[Stored data entries]
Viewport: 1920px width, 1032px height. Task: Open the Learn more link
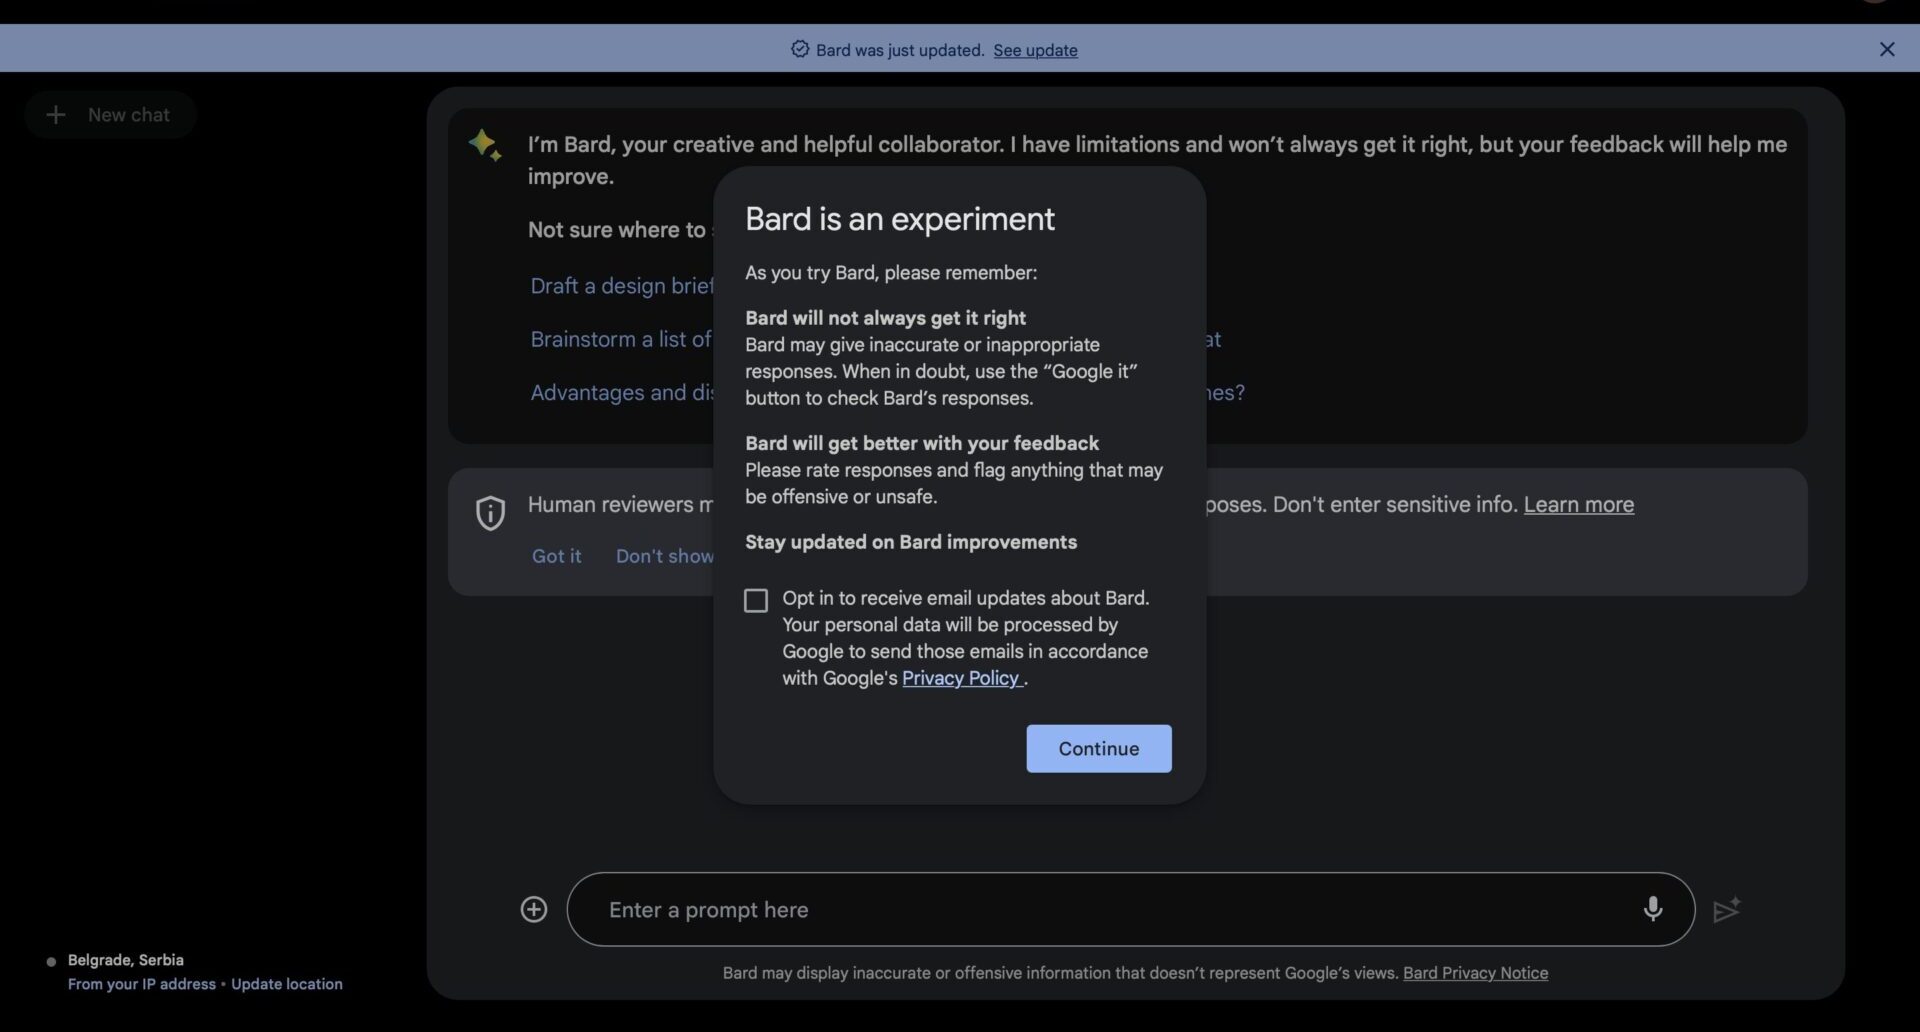(x=1578, y=505)
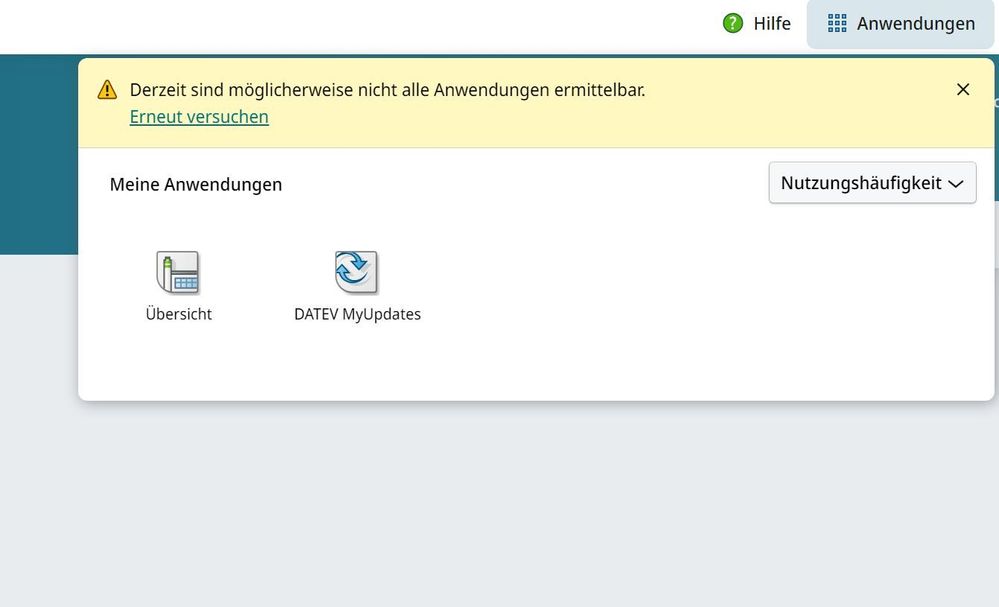Launch the DATEV MyUpdates icon
999x607 pixels.
(356, 272)
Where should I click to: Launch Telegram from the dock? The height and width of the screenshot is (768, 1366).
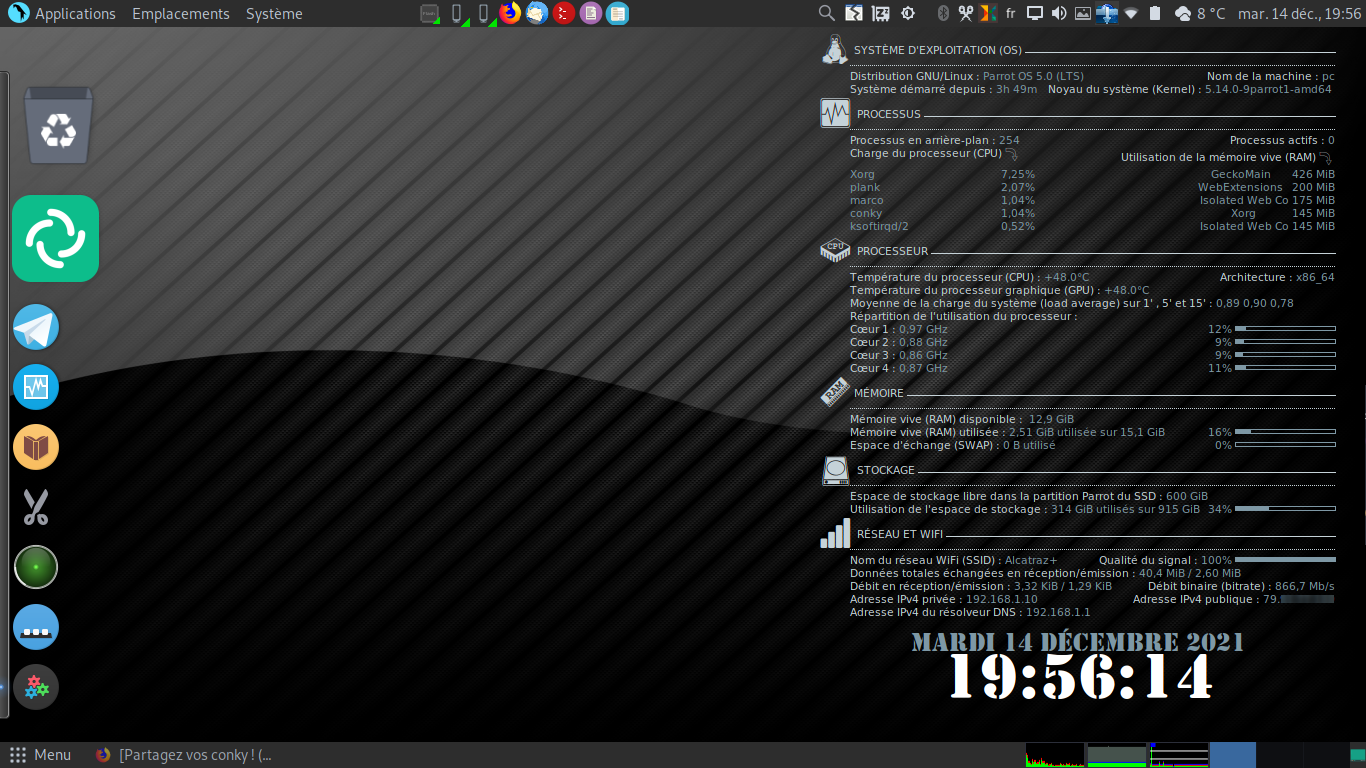pyautogui.click(x=36, y=327)
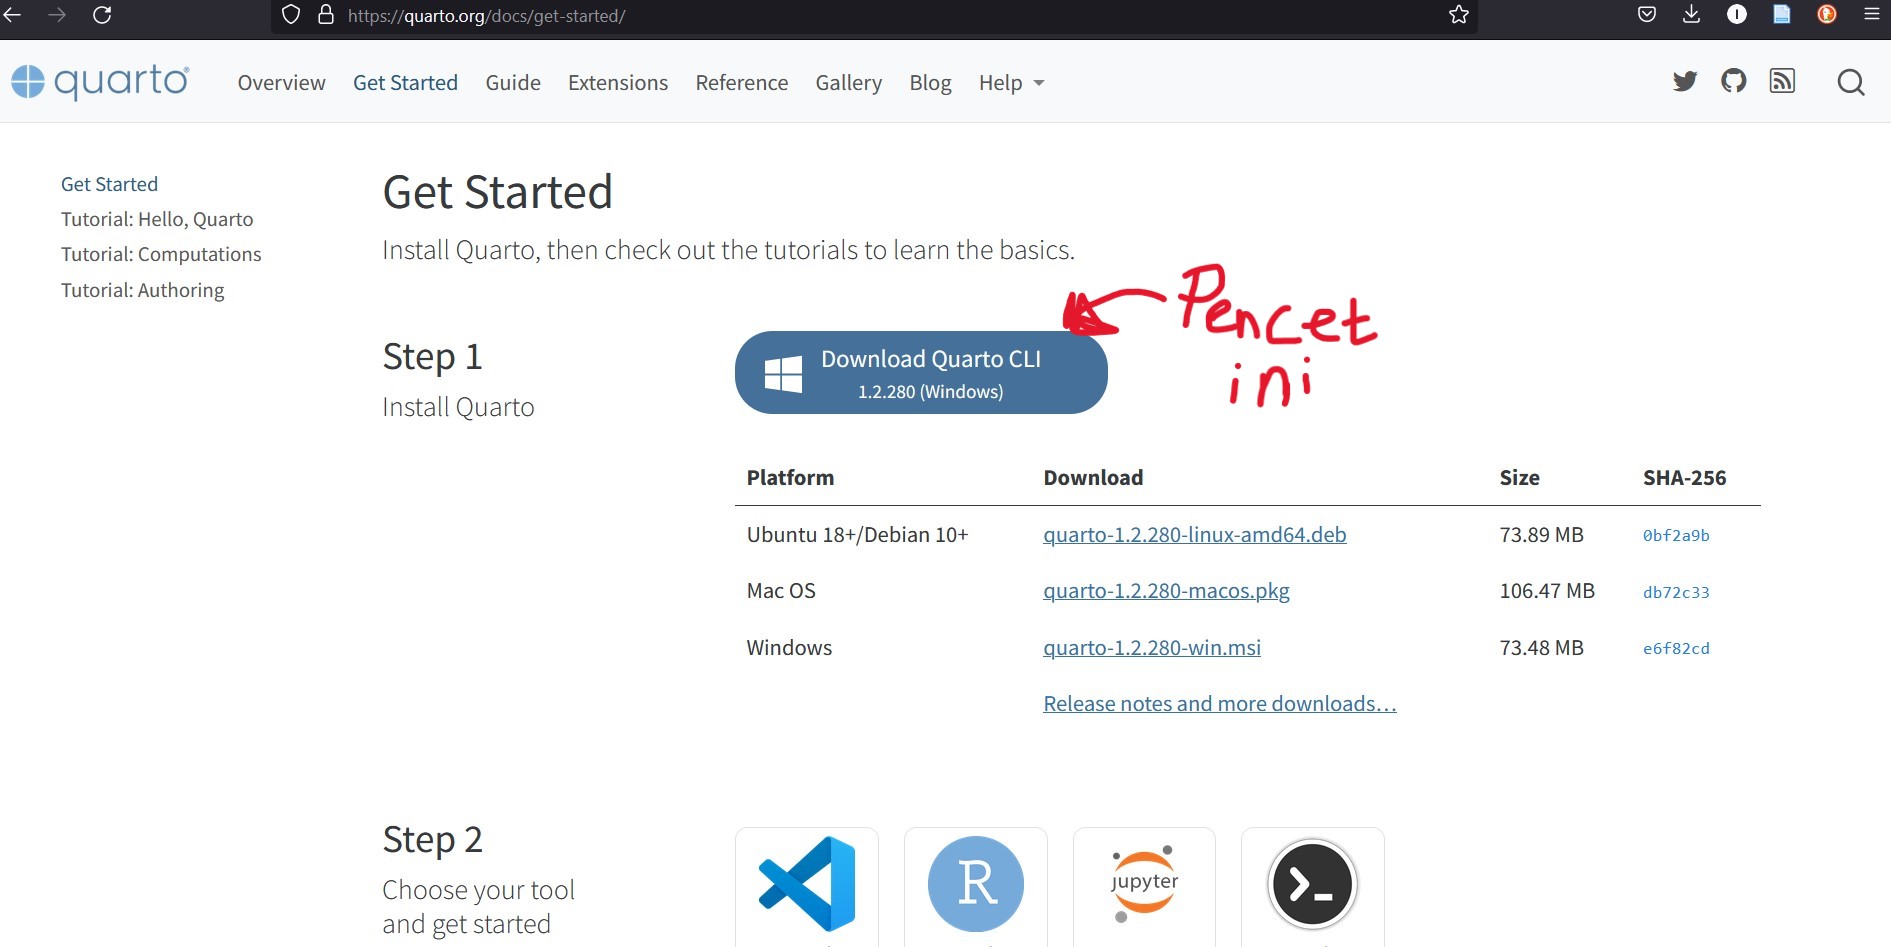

TASK DETAILS: Every record above should reappear exactly, with the pictures gone.

PROBLEM SOLUTION:
Viewport: 1920px width, 1032px height. Task: Open the Learn more link
(x=1578, y=505)
Launch the DATEV MyUpdates icon
999x607 pixels.
(356, 272)
Where should I click to: Launch Telegram from the dock? The height and width of the screenshot is (768, 1366).
pyautogui.click(x=36, y=327)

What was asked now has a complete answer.